# [Data for this task]

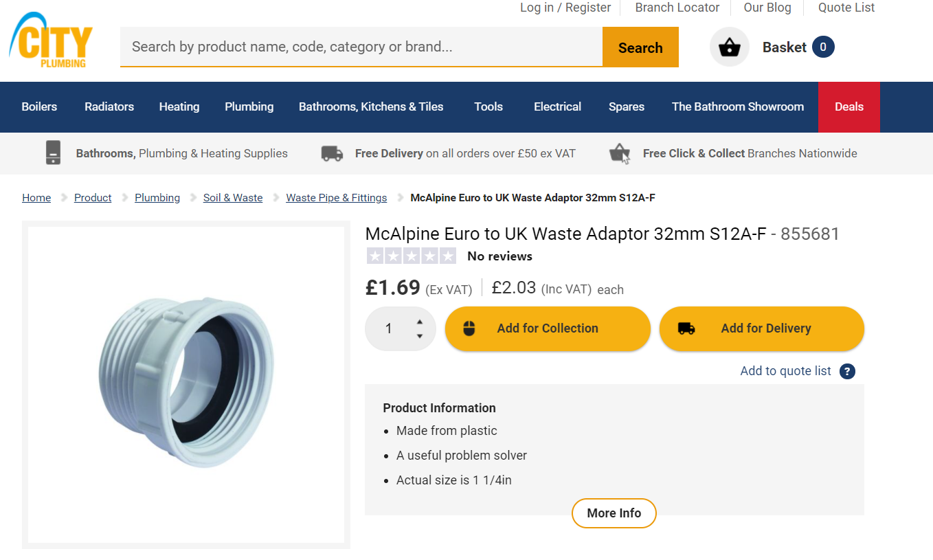
Task: Click the waste adaptor product image
Action: (186, 384)
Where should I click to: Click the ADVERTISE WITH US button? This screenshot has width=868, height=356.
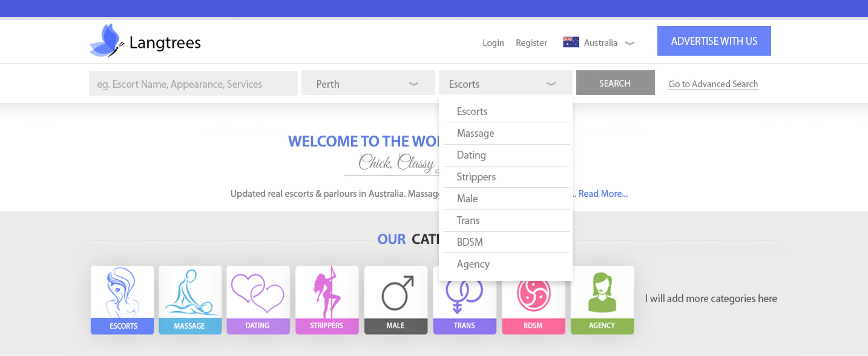(714, 41)
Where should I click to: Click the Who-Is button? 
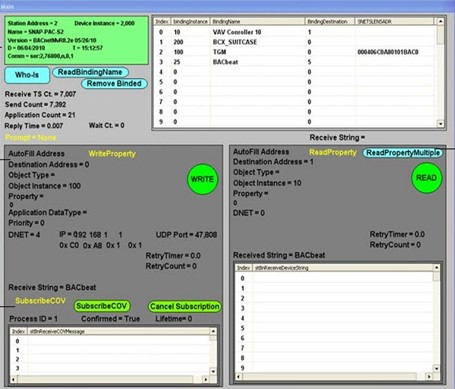(27, 75)
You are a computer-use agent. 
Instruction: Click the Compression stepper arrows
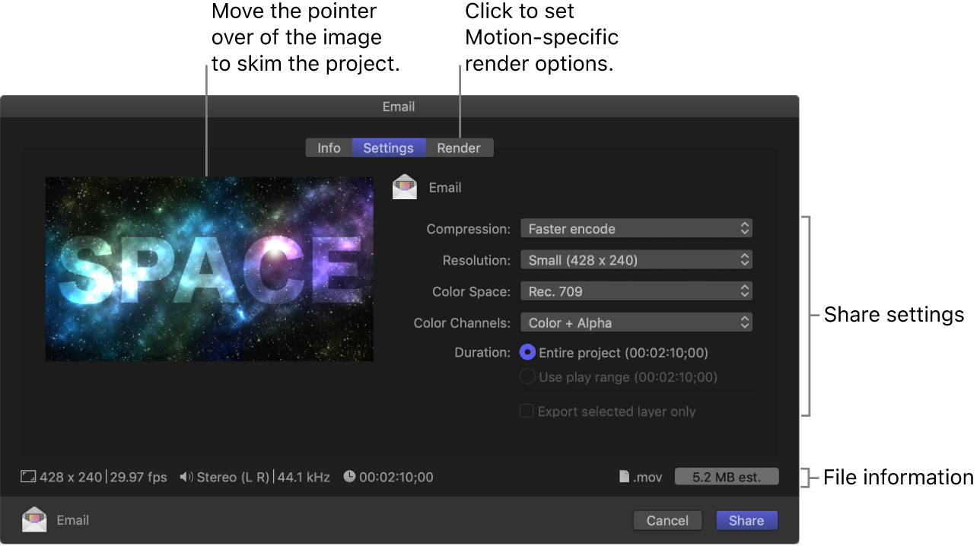click(743, 227)
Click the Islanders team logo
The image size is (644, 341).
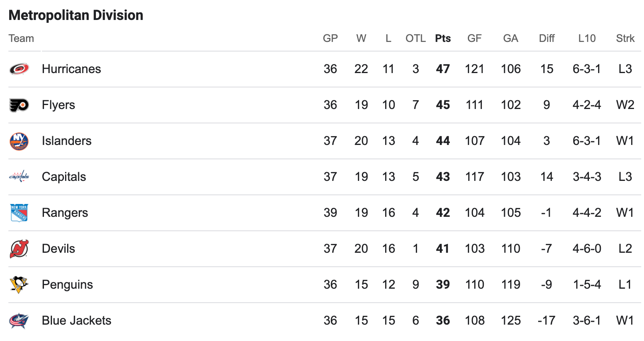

# [Assigned task]
Please repeat the lines that run from the one holding "Where should I click to: Click the ADVERTISE" to the last line of the material, both included, exactly and without pictures.

# [Result of the exercise]
Where should I click to: Click the ADVERTISE WITH US button? This screenshot has width=868, height=356.
(714, 41)
Where should I click to: Click the Who-Is button? 
(27, 75)
You are a computer-use agent. 
Instruction: Click the Compression stepper arrows
click(743, 227)
Click the Islanders team logo
The image size is (644, 341).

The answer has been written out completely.